Maroubra: Circa 1970. I'd just picked up the new second hand Yamaha RT1MX I'd purchased from a then famous race car driver and not wanting my anti motorcycle policeman father to know I'd bought another bike, took it to my mate Bernie's backyard so we could have have a good squiz at it. Boys being boys, we naturally couldn't wait to start the bike so after 15 minutes of kicking with no result we decided to squirt some Aerostart through the decompressor. Next kick, the bike started on full throttle, revving to about a squillion on the revometer. It was at this inopportune moment that I discovered that a kill switch doesn't have Buckleys chance of stopping an engine working at those revs, so with no other choice available I clicked her into first gear, grabbed a handfull of front brake on and dropped the clutch, hoping to stall the big Yammy. Instead, the back wheel spun like buggery burying the wheel to the sprocket while spraying a huge roost of eastern suburbs terra firma over the fresh laundry on the clothesline. Suddenly the wheel grabbed traction and launched the bike, with a dumfounded me attached, straight across the backyard and directly into the two day old zincalume garden shed that was thankfully empty except for my mates TS90 Honcho. The RT1 and I went straight through one wall, creamed the Honcho enroute and eventually stalled while trying to exit through the opposite tin wall. The resulting carnage tally was a demolished garden shed, bent forks on the Yamaha, trashed tank and gauges on the Honcho, cuts, scratches and a badly dented ego on yours truly and a whole line full of clothing needing to go through the wash cycle again. It wasn't one of my better motorcycle experiences.
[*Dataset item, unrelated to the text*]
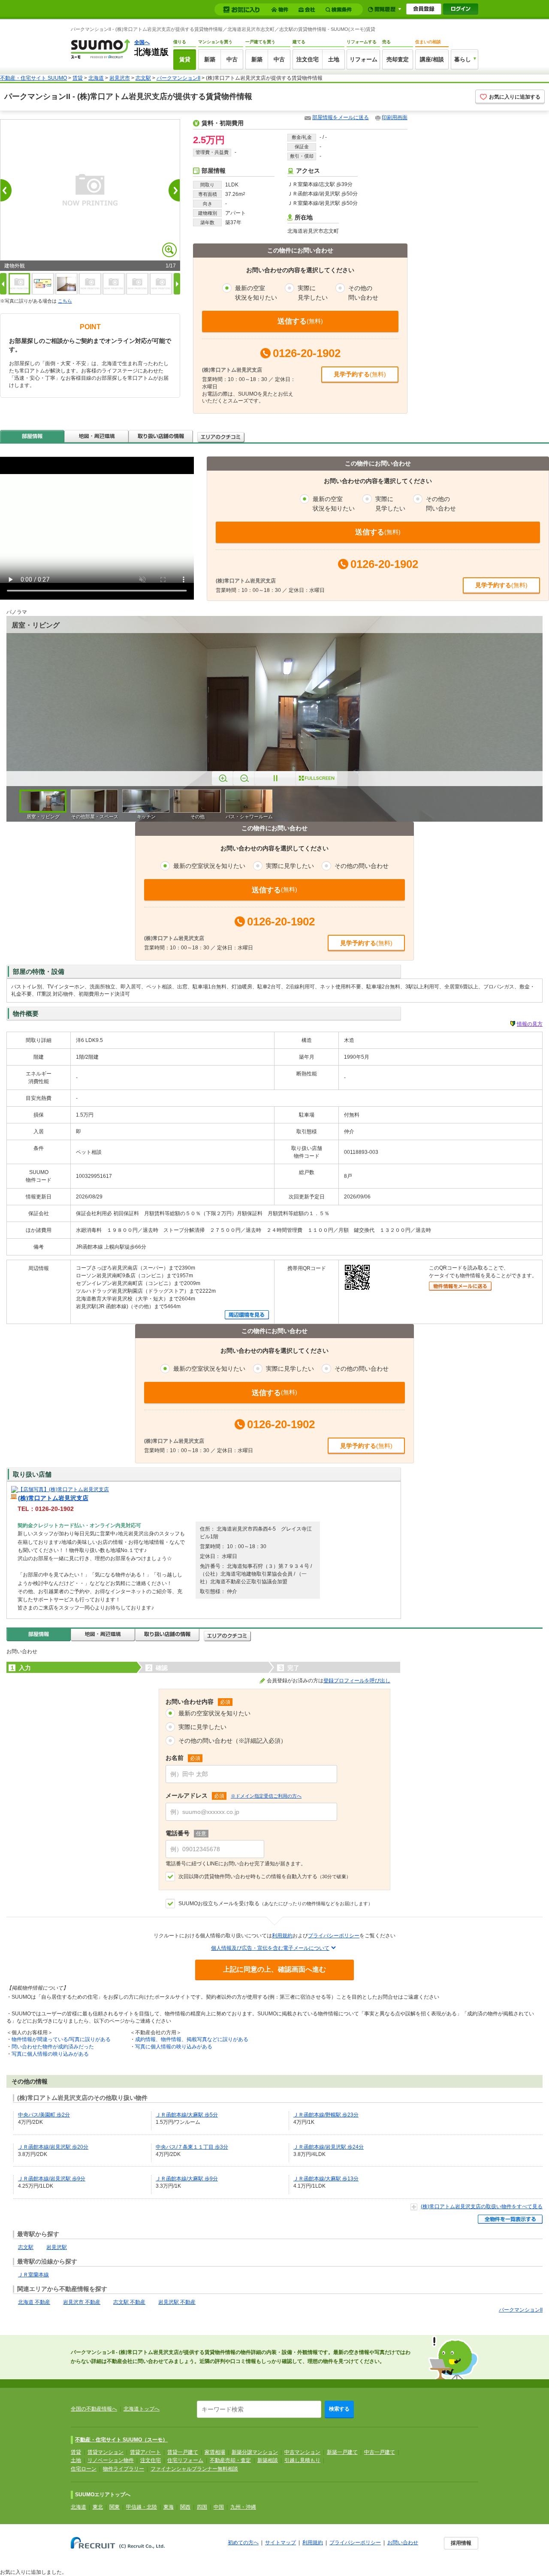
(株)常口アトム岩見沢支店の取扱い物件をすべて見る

When we eventually pulled down the carby to see what was wrong, we found a 6mm allen bolt jammed under the slide...we never did find where it came from.
(We spent the next day dismantling the garden shed and straightening it the best we could before putting it all back together under the stern and watchful eye of my mates dad. To this day ou can still clearly see the dents in both wall and I swear there's still a little indentation in the lawn where the back wheel had dug its trench.)